◆ Your objective:
Format every line of the records below as a JSON list of strings, one string per line, omitting blank lines.

◆ Material to process:

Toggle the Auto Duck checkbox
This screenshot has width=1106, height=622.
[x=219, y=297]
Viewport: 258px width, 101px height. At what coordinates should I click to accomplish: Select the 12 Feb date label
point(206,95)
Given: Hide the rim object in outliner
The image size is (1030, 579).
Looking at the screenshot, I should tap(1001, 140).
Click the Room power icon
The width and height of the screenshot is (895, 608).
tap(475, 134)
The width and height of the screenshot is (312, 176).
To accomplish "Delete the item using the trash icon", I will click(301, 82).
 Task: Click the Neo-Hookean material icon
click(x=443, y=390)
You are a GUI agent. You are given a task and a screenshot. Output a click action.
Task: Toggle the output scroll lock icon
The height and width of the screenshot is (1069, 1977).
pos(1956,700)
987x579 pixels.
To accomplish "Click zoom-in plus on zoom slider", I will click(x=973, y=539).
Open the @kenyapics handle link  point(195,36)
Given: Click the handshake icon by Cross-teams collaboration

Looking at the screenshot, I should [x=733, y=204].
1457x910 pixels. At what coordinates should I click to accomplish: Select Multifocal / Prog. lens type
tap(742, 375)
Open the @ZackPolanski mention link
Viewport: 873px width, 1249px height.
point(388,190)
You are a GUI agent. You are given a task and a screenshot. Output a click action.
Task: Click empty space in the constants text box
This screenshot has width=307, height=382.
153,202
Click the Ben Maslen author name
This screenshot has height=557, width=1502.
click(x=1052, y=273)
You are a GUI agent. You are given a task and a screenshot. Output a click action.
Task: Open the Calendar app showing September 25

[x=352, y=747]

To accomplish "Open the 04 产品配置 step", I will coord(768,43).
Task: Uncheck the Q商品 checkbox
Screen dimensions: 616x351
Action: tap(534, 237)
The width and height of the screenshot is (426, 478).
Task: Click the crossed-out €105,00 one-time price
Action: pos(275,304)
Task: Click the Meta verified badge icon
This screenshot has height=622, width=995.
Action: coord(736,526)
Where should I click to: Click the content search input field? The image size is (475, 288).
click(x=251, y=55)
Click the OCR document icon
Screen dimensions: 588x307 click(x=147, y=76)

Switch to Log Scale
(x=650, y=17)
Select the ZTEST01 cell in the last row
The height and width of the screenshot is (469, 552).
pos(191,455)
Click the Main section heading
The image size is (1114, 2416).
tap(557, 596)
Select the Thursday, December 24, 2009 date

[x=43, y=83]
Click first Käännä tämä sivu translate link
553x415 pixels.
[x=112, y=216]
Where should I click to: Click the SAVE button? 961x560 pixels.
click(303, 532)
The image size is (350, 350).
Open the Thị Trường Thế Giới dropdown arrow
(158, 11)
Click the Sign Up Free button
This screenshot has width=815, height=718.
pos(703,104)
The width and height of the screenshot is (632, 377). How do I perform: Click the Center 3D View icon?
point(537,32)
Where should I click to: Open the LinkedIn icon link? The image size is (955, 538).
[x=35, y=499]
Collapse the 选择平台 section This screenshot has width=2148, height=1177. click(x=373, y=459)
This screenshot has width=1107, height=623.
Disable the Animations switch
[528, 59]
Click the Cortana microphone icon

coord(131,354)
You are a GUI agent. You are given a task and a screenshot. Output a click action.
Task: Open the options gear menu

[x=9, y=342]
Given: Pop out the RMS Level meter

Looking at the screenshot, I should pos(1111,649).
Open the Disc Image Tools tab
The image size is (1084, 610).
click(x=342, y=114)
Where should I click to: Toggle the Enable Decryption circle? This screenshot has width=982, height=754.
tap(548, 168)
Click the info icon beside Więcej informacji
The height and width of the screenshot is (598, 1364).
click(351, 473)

◆ Exercise answer:
[
  "Toggle the Auto Duck checkbox",
  "This screenshot has width=1106, height=622.",
  "[x=219, y=297]",
  "Viewport: 258px width, 101px height. At what coordinates should I click to accomplish: Select the 12 Feb date label",
  "point(206,95)",
  "Given: Hide the rim object in outliner",
  "The image size is (1030, 579).",
  "Looking at the screenshot, I should tap(1001, 140).",
  "Click the Room power icon",
  "The width and height of the screenshot is (895, 608).",
  "tap(475, 134)",
  "The width and height of the screenshot is (312, 176).",
  "To accomplish \"Delete the item using the trash icon\", I will click(301, 82).",
  " Task: Click the Neo-Hookean material icon",
  "click(x=443, y=390)",
  "You are a GUI agent. You are given a task and a screenshot. Output a click action.",
  "Task: Toggle the output scroll lock icon",
  "The height and width of the screenshot is (1069, 1977).",
  "pos(1956,700)",
  "987x579 pixels.",
  "To accomplish \"Click zoom-in plus on zoom slider\", I will click(x=973, y=539).",
  "Open the @kenyapics handle link  point(195,36)",
  "Given: Click the handshake icon by Cross-teams collaboration",
  "Looking at the screenshot, I should [x=733, y=204].",
  "1457x910 pixels. At what coordinates should I click to accomplish: Select Multifocal / Prog. lens type",
  "tap(742, 375)",
  "Open the @ZackPolanski mention link",
  "Viewport: 873px width, 1249px height.",
  "point(388,190)",
  "You are a GUI agent. You are given a task and a screenshot. Output a click action.",
  "Task: Click empty space in the constants text box",
  "This screenshot has width=307, height=382.",
  "153,202",
  "Click the Ben Maslen author name",
  "This screenshot has height=557, width=1502.",
  "click(x=1052, y=273)",
  "You are a GUI agent. You are given a task and a screenshot. Output a click action.",
  "Task: Open the Calendar app showing September 25",
  "[x=352, y=747]",
  "To accomplish \"Open the 04 产品配置 step\", I will coord(768,43).",
  "Task: Uncheck the Q商品 checkbox",
  "Screen dimensions: 616x351",
  "Action: tap(534, 237)",
  "The width and height of the screenshot is (426, 478).",
  "Task: Click the crossed-out €105,00 one-time price",
  "Action: pos(275,304)",
  "Task: Click the Meta verified badge icon",
  "This screenshot has height=622, width=995.",
  "Action: coord(736,526)",
  "Where should I click to: Click the content search input field? The image size is (475, 288).",
  "click(x=251, y=55)",
  "Click the OCR document icon",
  "Screen dimensions: 588x307 click(x=147, y=76)",
  "Switch to Log Scale",
  "(x=650, y=17)",
  "Select the ZTEST01 cell in the last row",
  "The height and width of the screenshot is (469, 552).",
  "pos(191,455)",
  "Click the Main section heading",
  "The image size is (1114, 2416).",
  "tap(557, 596)",
  "Select the Thursday, December 24, 2009 date",
  "[x=43, y=83]",
  "Click first Käännä tämä sivu translate link",
  "553x415 pixels.",
  "[x=112, y=216]",
  "Where should I click to: Click the SAVE button? 961x560 pixels.",
  "click(303, 532)",
  "The image size is (350, 350).",
  "Open the Thị Trường Thế Giới dropdown arrow",
  "(158, 11)",
  "Click the Sign Up Free button",
  "This screenshot has width=815, height=718.",
  "pos(703,104)",
  "The width and height of the screenshot is (632, 377). How do I perform: Click the Center 3D View icon?",
  "point(537,32)",
  "Where should I click to: Open the LinkedIn icon link? The image size is (955, 538).",
  "[x=35, y=499]",
  "Collapse the 选择平台 section This screenshot has width=2148, height=1177. click(x=373, y=459)",
  "This screenshot has width=1107, height=623.",
  "Disable the Animations switch",
  "[528, 59]",
  "Click the Cortana microphone icon",
  "coord(131,354)",
  "You are a GUI agent. You are given a task and a screenshot. Output a click action.",
  "Task: Open the options gear menu",
  "[x=9, y=342]",
  "Given: Pop out the RMS Level meter",
  "Looking at the screenshot, I should pos(1111,649).",
  "Open the Disc Image Tools tab",
  "The image size is (1084, 610).",
  "click(x=342, y=114)",
  "Where should I click to: Toggle the Enable Decryption circle? This screenshot has width=982, height=754.",
  "tap(548, 168)",
  "Click the info icon beside Więcej informacji",
  "The height and width of the screenshot is (598, 1364).",
  "click(351, 473)"
]